ASSIGNED TASK: Select the lines of the records containing the word "Style" and list them.
::: SUPPLIED DATA
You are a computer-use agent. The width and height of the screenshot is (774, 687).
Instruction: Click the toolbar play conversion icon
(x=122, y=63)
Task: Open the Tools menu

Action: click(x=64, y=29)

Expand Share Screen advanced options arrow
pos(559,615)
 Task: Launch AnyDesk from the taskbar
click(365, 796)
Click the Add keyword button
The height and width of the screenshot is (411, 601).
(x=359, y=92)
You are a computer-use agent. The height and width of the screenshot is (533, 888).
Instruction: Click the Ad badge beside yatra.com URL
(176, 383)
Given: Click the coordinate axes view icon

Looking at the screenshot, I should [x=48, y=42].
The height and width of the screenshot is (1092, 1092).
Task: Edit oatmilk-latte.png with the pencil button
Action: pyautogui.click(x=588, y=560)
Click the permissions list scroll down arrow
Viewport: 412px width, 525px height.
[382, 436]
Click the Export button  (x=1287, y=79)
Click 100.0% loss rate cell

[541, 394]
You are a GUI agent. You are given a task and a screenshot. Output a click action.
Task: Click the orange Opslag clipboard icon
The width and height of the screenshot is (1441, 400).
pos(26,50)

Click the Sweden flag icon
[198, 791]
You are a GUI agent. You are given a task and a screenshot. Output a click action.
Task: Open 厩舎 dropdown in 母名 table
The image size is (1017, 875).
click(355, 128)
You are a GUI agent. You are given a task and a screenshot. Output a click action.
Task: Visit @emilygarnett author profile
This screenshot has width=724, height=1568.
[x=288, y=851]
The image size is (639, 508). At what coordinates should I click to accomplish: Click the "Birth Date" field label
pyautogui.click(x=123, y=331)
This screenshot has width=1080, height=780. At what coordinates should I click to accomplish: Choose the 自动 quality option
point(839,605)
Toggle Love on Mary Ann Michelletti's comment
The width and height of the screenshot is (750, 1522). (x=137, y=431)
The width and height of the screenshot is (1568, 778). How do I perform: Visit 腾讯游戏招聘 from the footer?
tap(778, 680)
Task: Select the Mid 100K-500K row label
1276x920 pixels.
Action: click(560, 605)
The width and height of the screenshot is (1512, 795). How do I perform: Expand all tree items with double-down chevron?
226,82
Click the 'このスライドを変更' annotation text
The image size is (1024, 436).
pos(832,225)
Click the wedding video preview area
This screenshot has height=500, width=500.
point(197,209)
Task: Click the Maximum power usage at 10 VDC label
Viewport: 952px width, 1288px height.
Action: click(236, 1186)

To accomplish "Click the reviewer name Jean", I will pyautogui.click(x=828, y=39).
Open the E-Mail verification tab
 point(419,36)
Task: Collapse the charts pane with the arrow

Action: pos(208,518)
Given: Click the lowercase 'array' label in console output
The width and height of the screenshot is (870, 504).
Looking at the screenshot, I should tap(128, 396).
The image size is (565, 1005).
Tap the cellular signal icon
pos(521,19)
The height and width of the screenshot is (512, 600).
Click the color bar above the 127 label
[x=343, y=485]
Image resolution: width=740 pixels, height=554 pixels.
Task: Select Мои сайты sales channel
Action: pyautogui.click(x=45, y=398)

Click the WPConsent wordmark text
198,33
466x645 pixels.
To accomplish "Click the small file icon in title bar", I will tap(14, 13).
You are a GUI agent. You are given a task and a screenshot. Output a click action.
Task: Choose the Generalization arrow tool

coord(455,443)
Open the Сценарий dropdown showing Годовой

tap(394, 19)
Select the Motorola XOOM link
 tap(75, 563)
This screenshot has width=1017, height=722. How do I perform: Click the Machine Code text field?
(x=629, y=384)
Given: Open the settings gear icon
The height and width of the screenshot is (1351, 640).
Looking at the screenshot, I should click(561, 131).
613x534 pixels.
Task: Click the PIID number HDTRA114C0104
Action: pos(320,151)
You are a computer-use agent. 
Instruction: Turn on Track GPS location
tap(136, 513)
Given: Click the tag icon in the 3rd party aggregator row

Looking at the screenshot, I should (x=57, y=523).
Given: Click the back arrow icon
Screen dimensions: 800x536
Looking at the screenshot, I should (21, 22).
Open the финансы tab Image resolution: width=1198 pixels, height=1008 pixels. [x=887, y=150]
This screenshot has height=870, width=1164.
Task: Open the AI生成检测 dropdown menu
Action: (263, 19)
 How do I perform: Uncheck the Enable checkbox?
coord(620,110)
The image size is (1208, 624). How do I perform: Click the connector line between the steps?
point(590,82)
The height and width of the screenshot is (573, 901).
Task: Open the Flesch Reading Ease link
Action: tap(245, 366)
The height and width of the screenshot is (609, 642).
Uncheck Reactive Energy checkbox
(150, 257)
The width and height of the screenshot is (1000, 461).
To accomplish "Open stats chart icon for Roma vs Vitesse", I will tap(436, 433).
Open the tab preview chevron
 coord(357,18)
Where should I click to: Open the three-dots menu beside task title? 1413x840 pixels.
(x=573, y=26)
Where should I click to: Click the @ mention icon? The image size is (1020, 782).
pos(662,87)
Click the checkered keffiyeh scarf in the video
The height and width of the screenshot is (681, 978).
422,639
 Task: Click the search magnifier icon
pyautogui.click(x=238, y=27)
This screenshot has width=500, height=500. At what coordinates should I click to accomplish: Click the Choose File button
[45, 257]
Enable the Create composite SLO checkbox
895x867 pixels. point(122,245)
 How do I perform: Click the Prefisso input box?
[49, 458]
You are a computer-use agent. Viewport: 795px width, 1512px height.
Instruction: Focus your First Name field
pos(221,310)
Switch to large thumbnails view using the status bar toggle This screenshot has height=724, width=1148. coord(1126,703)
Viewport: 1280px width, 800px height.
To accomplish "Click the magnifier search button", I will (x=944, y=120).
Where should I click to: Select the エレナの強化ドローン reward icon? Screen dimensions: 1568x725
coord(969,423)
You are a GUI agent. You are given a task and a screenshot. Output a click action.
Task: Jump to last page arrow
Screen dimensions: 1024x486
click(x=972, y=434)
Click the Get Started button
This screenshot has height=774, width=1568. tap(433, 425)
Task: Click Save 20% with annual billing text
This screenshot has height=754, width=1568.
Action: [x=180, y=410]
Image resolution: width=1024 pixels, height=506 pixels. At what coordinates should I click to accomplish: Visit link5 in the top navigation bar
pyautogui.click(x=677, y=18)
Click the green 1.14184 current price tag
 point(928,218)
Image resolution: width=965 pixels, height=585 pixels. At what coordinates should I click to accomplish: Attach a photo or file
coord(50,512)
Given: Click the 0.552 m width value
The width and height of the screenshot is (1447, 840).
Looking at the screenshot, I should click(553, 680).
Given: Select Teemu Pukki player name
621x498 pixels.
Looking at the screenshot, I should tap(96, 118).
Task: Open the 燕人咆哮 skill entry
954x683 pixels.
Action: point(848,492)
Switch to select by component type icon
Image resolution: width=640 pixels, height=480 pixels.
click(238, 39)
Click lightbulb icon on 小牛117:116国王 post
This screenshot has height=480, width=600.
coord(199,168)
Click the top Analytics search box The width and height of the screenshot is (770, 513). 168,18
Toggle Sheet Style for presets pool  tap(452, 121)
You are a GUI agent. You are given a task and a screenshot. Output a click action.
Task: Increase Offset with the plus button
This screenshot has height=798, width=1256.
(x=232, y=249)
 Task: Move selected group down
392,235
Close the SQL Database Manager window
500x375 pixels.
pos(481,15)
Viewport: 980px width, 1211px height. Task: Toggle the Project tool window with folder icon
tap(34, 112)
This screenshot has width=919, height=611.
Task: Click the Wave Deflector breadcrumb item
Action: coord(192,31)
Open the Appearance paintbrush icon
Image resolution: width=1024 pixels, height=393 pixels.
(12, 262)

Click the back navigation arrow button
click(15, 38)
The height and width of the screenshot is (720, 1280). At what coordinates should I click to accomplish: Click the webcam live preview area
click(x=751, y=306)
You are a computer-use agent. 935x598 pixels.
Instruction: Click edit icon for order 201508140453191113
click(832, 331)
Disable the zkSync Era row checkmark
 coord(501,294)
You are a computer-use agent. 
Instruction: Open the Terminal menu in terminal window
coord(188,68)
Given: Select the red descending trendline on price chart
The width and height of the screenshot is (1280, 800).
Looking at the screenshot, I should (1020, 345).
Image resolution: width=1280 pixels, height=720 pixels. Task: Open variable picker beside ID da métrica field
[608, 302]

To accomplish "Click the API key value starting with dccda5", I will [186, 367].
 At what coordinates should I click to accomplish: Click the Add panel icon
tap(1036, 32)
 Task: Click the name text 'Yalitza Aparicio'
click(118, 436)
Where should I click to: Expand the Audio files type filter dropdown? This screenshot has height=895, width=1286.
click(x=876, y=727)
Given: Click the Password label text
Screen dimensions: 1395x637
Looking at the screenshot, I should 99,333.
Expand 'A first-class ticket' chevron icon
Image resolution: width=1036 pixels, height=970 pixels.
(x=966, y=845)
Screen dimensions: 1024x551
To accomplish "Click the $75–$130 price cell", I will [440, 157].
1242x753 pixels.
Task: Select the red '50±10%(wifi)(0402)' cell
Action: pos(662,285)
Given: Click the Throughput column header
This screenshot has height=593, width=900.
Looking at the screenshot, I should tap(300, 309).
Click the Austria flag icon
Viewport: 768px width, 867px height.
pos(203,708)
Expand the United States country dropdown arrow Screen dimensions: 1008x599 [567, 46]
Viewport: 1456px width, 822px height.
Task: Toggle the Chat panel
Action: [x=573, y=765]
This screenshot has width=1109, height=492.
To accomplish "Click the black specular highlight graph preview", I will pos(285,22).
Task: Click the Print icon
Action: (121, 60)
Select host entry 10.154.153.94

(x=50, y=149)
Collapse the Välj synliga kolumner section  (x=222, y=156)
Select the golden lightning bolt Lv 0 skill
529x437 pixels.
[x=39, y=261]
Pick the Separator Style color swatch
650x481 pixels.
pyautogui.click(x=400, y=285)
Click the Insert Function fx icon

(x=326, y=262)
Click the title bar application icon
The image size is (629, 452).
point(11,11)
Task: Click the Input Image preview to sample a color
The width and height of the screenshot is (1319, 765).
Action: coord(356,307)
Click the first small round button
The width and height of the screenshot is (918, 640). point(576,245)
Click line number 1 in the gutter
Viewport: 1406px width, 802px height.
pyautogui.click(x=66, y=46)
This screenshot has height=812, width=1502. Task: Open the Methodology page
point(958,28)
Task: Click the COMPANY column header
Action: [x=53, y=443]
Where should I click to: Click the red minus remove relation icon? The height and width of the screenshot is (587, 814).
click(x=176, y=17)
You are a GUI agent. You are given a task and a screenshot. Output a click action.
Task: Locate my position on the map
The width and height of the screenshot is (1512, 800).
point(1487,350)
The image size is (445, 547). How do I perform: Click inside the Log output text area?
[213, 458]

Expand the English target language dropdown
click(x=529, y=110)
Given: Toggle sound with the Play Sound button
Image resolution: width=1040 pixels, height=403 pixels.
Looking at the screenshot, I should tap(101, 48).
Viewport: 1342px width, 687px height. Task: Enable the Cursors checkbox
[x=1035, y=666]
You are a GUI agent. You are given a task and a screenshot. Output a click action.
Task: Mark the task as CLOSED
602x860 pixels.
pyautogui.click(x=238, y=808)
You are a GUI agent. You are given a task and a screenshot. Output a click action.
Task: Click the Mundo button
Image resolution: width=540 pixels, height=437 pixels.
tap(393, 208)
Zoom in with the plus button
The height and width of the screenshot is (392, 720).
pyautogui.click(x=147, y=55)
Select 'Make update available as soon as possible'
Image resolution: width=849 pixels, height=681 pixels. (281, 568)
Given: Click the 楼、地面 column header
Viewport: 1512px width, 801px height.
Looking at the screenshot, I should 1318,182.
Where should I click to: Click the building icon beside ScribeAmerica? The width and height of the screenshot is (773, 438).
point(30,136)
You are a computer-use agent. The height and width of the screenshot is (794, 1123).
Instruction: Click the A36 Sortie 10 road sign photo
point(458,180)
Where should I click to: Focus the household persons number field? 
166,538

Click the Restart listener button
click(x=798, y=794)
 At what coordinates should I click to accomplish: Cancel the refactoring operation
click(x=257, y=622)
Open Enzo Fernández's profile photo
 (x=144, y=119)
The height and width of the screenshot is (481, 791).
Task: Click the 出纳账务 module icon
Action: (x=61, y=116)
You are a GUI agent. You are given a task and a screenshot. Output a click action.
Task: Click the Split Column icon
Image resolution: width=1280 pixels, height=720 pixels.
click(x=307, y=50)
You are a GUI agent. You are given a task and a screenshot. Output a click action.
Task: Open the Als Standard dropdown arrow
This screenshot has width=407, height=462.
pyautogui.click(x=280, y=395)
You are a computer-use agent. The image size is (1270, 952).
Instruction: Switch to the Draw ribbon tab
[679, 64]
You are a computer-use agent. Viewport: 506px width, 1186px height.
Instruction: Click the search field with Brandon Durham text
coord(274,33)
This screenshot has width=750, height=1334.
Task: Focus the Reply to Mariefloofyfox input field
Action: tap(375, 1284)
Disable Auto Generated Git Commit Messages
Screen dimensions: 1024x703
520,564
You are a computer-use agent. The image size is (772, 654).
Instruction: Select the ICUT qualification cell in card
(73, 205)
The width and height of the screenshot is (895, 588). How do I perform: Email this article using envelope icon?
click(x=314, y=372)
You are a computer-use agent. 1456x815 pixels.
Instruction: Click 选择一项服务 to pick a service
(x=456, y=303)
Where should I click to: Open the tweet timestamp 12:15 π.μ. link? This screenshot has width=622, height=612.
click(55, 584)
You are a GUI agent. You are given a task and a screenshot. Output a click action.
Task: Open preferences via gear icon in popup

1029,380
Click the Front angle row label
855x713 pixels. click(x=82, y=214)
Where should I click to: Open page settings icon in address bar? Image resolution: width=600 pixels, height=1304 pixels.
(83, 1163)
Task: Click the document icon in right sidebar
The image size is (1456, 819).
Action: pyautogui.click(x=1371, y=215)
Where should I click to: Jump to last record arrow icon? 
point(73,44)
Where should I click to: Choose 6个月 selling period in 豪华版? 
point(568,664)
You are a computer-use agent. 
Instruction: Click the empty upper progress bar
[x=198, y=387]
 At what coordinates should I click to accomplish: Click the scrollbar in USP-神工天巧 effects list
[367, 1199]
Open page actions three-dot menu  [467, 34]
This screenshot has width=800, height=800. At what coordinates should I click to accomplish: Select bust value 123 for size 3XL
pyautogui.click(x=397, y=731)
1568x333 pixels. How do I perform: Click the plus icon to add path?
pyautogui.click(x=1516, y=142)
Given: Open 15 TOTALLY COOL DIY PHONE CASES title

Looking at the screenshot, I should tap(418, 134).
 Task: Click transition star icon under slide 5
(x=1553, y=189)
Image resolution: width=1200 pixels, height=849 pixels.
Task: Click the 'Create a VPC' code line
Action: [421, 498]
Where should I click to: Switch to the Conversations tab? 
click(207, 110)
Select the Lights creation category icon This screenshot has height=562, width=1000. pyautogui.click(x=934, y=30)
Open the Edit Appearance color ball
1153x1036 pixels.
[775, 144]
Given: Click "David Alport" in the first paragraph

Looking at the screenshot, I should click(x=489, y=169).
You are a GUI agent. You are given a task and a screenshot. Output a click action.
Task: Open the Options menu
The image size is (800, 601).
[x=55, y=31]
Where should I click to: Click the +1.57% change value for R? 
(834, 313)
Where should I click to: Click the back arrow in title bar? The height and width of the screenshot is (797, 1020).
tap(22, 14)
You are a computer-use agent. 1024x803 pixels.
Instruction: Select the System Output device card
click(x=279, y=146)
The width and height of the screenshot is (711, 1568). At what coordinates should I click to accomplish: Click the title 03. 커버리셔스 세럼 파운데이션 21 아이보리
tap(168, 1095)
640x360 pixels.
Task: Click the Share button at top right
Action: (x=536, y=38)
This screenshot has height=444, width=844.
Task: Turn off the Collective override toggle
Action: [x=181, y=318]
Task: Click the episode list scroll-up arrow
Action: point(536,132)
::::::
EXERCISE OUTPUT:
Toggle Sheet Style for presets pool  tap(452, 121)
Pick the Separator Style color swatch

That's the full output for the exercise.